> [AIM OF THE TASK]:
Without skipping or changing anything, print all the entries.

Stored data entries:

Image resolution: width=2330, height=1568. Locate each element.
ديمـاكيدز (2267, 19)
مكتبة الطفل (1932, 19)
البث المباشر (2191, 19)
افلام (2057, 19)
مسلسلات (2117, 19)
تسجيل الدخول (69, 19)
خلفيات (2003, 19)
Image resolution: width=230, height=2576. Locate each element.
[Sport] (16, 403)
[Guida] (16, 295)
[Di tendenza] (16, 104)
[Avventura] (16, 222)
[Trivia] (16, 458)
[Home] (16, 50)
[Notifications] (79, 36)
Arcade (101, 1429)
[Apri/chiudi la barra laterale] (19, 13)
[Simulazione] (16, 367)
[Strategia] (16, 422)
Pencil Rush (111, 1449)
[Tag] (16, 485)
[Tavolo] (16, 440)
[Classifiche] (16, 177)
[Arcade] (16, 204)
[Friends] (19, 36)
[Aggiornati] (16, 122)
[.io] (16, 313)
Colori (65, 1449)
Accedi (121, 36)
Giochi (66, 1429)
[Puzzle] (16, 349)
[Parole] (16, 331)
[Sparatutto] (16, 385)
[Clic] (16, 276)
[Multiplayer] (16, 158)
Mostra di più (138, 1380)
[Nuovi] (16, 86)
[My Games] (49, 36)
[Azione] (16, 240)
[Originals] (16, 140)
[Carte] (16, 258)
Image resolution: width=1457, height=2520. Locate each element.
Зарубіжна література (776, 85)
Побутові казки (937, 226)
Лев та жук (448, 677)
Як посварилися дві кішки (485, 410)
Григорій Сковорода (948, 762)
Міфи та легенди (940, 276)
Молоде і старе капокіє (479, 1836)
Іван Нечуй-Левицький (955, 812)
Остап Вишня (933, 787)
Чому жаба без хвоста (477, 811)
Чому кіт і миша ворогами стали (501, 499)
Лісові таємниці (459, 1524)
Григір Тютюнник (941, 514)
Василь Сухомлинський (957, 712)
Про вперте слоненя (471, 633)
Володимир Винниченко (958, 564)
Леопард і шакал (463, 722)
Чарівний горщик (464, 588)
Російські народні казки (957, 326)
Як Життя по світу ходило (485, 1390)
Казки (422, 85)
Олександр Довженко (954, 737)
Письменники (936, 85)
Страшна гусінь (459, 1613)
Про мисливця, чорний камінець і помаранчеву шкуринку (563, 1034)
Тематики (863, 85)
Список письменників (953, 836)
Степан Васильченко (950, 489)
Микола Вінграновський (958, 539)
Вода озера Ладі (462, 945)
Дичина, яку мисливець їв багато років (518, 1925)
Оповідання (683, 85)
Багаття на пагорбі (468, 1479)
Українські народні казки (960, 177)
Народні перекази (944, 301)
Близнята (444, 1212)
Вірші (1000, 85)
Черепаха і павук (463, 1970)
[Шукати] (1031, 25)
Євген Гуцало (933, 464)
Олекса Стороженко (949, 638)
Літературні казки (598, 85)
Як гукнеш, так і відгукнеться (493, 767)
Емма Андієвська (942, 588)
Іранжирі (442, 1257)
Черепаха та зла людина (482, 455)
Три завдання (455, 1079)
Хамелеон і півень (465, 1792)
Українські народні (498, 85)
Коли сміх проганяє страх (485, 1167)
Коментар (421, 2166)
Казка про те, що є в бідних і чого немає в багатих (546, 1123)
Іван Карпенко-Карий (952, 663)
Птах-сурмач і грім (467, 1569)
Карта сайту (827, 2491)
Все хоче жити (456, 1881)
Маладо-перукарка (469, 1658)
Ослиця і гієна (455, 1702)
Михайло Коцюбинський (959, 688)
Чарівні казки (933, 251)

> [REPLY TO THE EXERCISE]:
Image resolution: width=2330, height=1568. Locate each element.
ديمـاكيدز (2267, 19)
مكتبة الطفل (1932, 19)
البث المباشر (2191, 19)
افلام (2057, 19)
مسلسلات (2117, 19)
تسجيل الدخول (69, 19)
خلفيات (2003, 19)
Image resolution: width=230, height=2576. Locate each element.
[Sport] (16, 403)
[Guida] (16, 295)
[Di tendenza] (16, 104)
[Avventura] (16, 222)
[Trivia] (16, 458)
[Home] (16, 50)
[Notifications] (79, 36)
Arcade (101, 1429)
[Apri/chiudi la barra laterale] (19, 13)
[Simulazione] (16, 367)
[Strategia] (16, 422)
Pencil Rush (111, 1449)
[Tag] (16, 485)
[Tavolo] (16, 440)
[Classifiche] (16, 177)
[Arcade] (16, 204)
[Friends] (19, 36)
[Aggiornati] (16, 122)
[.io] (16, 313)
Colori (65, 1449)
Accedi (121, 36)
Giochi (66, 1429)
[Puzzle] (16, 349)
[Parole] (16, 331)
[Sparatutto] (16, 385)
[Clic] (16, 276)
[Multiplayer] (16, 158)
Mostra di più (138, 1380)
[Nuovi] (16, 86)
[My Games] (49, 36)
[Azione] (16, 240)
[Originals] (16, 140)
[Carte] (16, 258)
Image resolution: width=1457, height=2520. Locate each element.
Зарубіжна література (776, 85)
Побутові казки (937, 226)
Лев та жук (448, 677)
Як посварилися дві кішки (485, 410)
Григорій Сковорода (948, 762)
Міфи та легенди (940, 276)
Молоде і старе капокіє (479, 1836)
Іван Нечуй-Левицький (955, 812)
Остап Вишня (933, 787)
Чому жаба без хвоста (477, 811)
Чому кіт і миша ворогами стали (501, 499)
Лісові таємниці (459, 1524)
Григір Тютюнник (941, 514)
Василь Сухомлинський (957, 712)
Про вперте слоненя (471, 633)
Володимир Винниченко (958, 564)
Леопард і шакал (463, 722)
Чарівний горщик (464, 588)
Російські народні казки (957, 326)
Як Життя по світу ходило (485, 1390)
Казки (422, 85)
Олександр Довженко (954, 737)
Письменники (936, 85)
Страшна гусінь (459, 1613)
Про мисливця, чорний камінець і помаранчеву шкуринку (563, 1034)
Тематики (863, 85)
Список письменників (953, 836)
Степан Васильченко (950, 489)
Микола Вінграновський (958, 539)
Вода озера Ладі (462, 945)
Дичина, яку мисливець їв багато років (518, 1925)
Оповідання (683, 85)
Багаття на пагорбі (468, 1479)
Українські народні казки (960, 177)
Народні перекази (944, 301)
Близнята (444, 1212)
Вірші (1000, 85)
Черепаха і павук (463, 1970)
[Шукати] (1031, 25)
Євген Гуцало (933, 464)
Олекса Стороженко (949, 638)
Літературні казки (598, 85)
Як гукнеш, так і відгукнеться (493, 767)
Емма Андієвська (942, 588)
Іранжирі (442, 1257)
Черепаха та зла людина (482, 455)
Три завдання (455, 1079)
Хамелеон і півень (465, 1792)
Українські народні (498, 85)
Коли сміх проганяє страх (485, 1167)
Коментар (421, 2166)
Казка про те, що є в бідних і чого немає в багатих (546, 1123)
Іван Карпенко-Карий (952, 663)
Птах-сурмач і грім (467, 1569)
Карта сайту (827, 2491)
Все хоче жити (456, 1881)
Маладо-перукарка (469, 1658)
Ослиця і гієна (455, 1702)
Михайло Коцюбинський (959, 688)
Чарівні казки (933, 251)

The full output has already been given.